Mr. Freeman said that he opposed the law because he thought it discreditable to Pennsylvania—that there should be a law to the effect that, "If I play cards, a man may say to me—there, you have done an act that, if legally visited, would send you to the Penitentiary." Mr. Freeman illustrated his views by a reference to the explosion of steamboats. Mr. Freeman said that there was never but one gambler put into prison south of Mason & Dixon's line. Mr. Freeman hinted that Mr. Green at Harrisburg had shown gambling tricks upon cards, with packs that were known to him—prepared cards, in fact. He thus astonished the natives. And this was one influence brought in aid of a passage of the law.
A vote was then taken on the question—"Shall the proceeds of this night be given to Mr. Freeman?" It was decided in the affirmative by a large majority.
Mr. Freeman did not deny that cheating was practised by the gamblers. But Mr. Freeman contended that Mr. Green could not perform the tricks, could not cheat with cards that he was not familiar with. Mr. Freeman produced a pack which he had just bought, and were otherwise untouched—and he said that Mr. Green could not operate with that pack. He defied him.
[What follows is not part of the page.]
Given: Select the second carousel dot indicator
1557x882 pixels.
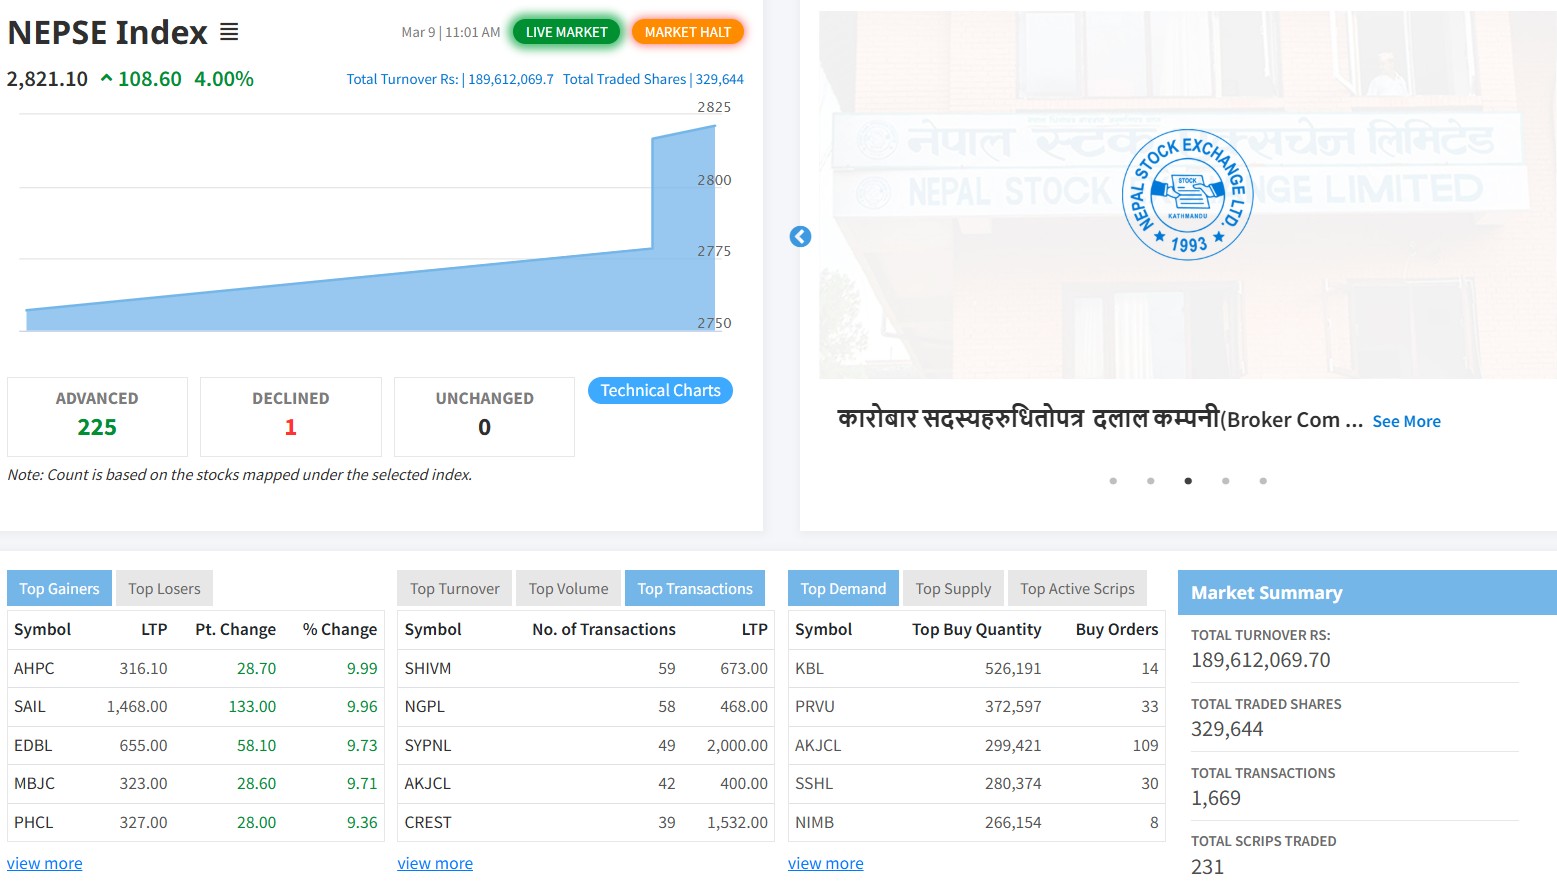Looking at the screenshot, I should (x=1150, y=481).
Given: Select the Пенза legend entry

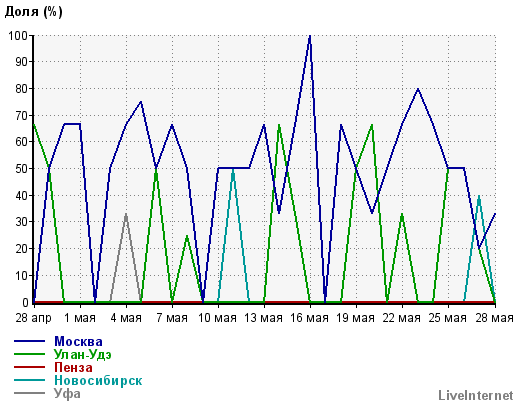Looking at the screenshot, I should click(73, 367).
Mr. Green said that this was no argument. But if Mr. Freeman would agree, and the meeting would appoint a committee of twelve citizens, he would before that committee meet Mr. Freeman, and with those cards exhibit tricks of gamblers.
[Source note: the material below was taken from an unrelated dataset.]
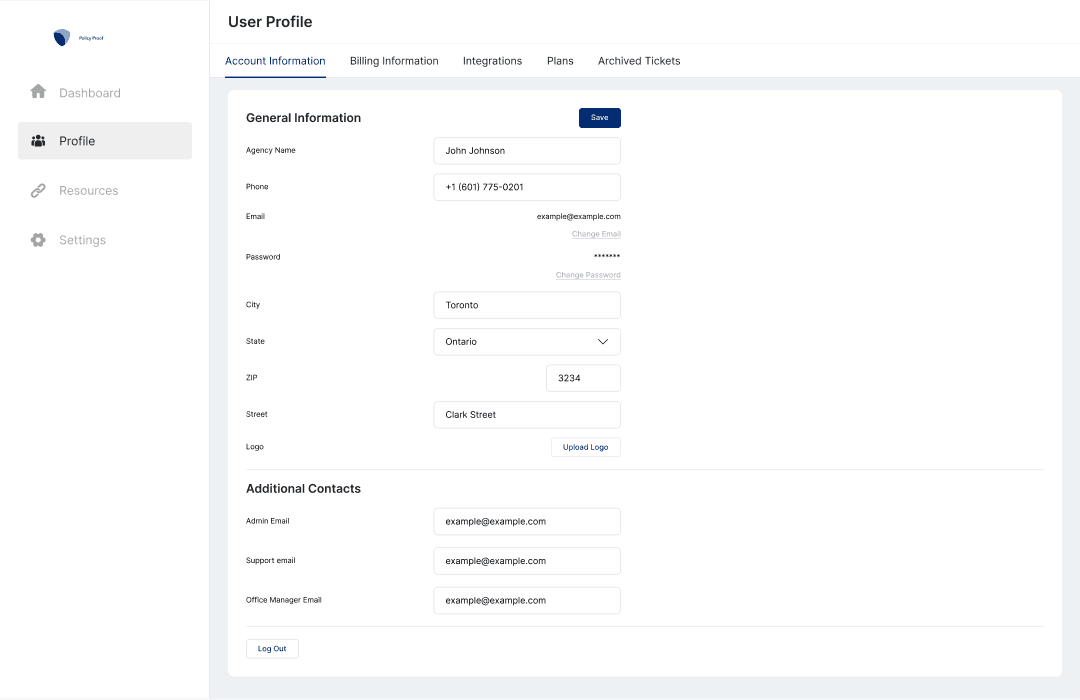Edit the Street field showing Clark Street
Screen dimensions: 1080x700
click(x=527, y=414)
Some discussion ensued, and it was agreed that a committee should be appointed. Subsequently Mr. Green said he would exhibit before the audience; but that if Mr. Freeman shuffled the pack, he might of course disarrange his (Mr. Green's) play. But Mr. Green had contended that any gambler in his own play could cheat. And Mr. Green displayed several extraordinary tricks, in which he was remarkably successful, particularly in illustrating the facility with which two partners in gambling could win from their opponents with certainty.
At the conclusion of the meeting, upon Mr. Freeman submitting to the audience the question—"Have I sustained my position?"—it was decided in the negative. The question however, was not put until the audience had risen to depart—but the response was general.
From the Daily Sun.
We have been no inattentive observers of the debate on gambling, between Mr. Green, and his able and plausible antagonist, Mr. Freeman—who brought to the defence of a bad cause, an energy, an earnestness, and a power of illustration, which, on any other subject, must have crowned him with the laurels of a brilliant victory. But what power of logic—what force of elocution—- what stretch, of fancy, can defend gambling?—which, even if right in itself, is yet attended by such baneful consequences—such appalling effects—as to strike terror into the hearts of the most reckless, and seal the lips of eloquence by the blood of the unfortunate? This was illustrated in a most striking manner in the recent debate—where a long tissue of false logic, on the part of Mr. Freeman, was blown to the winds by the simple recital of a fact, by Mr. Green detailing the death of a ruined gambler by the hands of a prosperous one! Blood dispelled all the illusions of logic. Argument evaporated before the corpse of the victim. Applause for ingenious argument was hushed in a moment, when the dead body of the gambler appeared in view! What a tribute to the power of truth—what a tremendous triumph of nature, and her sacred laws, over the flimsy artifices of passion, fiction, and a diseased imagination, fevered by habitual vice.